When initializing, you may omit the first explicit dimension, but the second dimension [3] is required. The compiler must know how big each element of a2d is.

int a2d[][3] = {
    {5, 19, 3}, 
    {22, -8, 10}
};

Pass 2D arrays to functions by address, just like 1D arrays. The following function prints the contents of a ROWS × COLS 2D array of double:

void print(const double m[ROWS][COLS])
{
    for (size_t row = 0; row < ROWS; ++row)
   { 
        for (size_t col = 0; col < COLS; col++)
            cout << setw(5) << m[row][col];
        cout << endl;   // end of each row
   } 
}

Of course, this function is really quite limited since it can only be used to process an array that is exactly ROWS x COLS elements in size.

You can make it a little more flexible by omitting the first dimension, and then passing the number of rows as a parameter. You cannot, however, leave off the number of columns. That must be a constant.

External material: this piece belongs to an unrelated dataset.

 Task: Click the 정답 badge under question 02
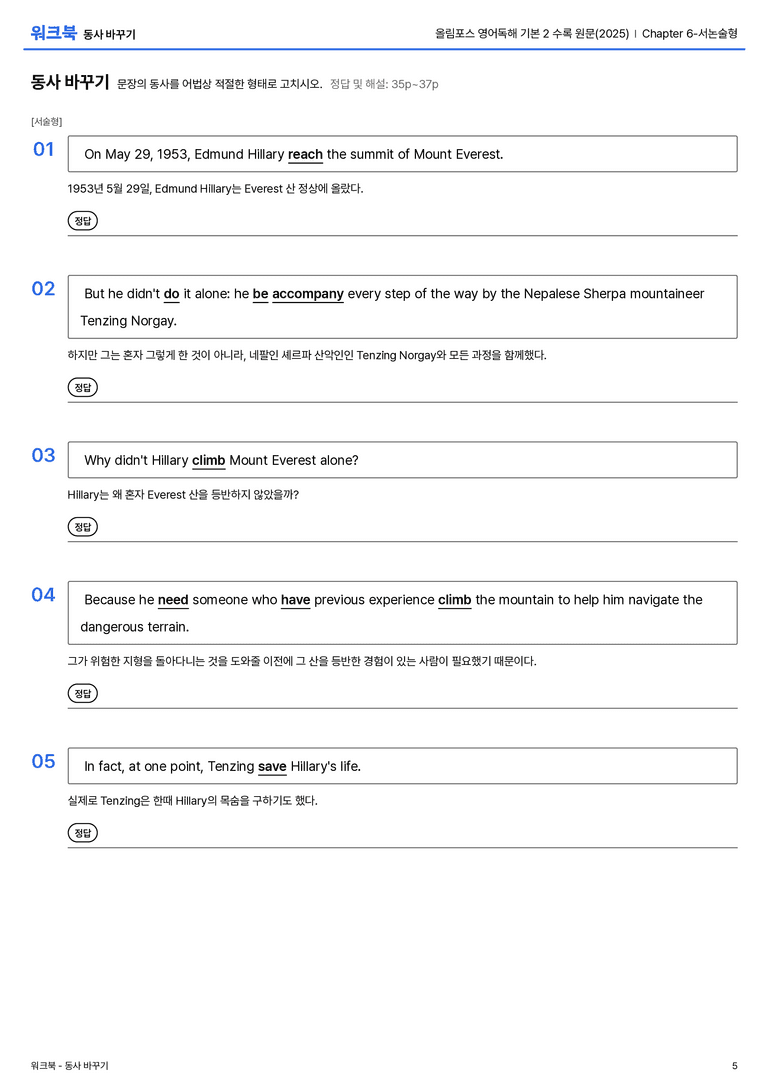pos(82,387)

void print(const double m[][COLS], size_t nRows)
{
    for (size_t row = 0; row < nRows; ++row)
   { 
      ...
   } 
}

This inflexibility is one of the reasons that the built-in 2D arrays are so limiting in C/C++.

An expression that uses just one subscript with a 2D array represents a single row within the 2D array. This row is itself a 1D array. Thus, if a2d is a 2D array and i is an integer, then the expression a2d[i] is a 1D array representing row i.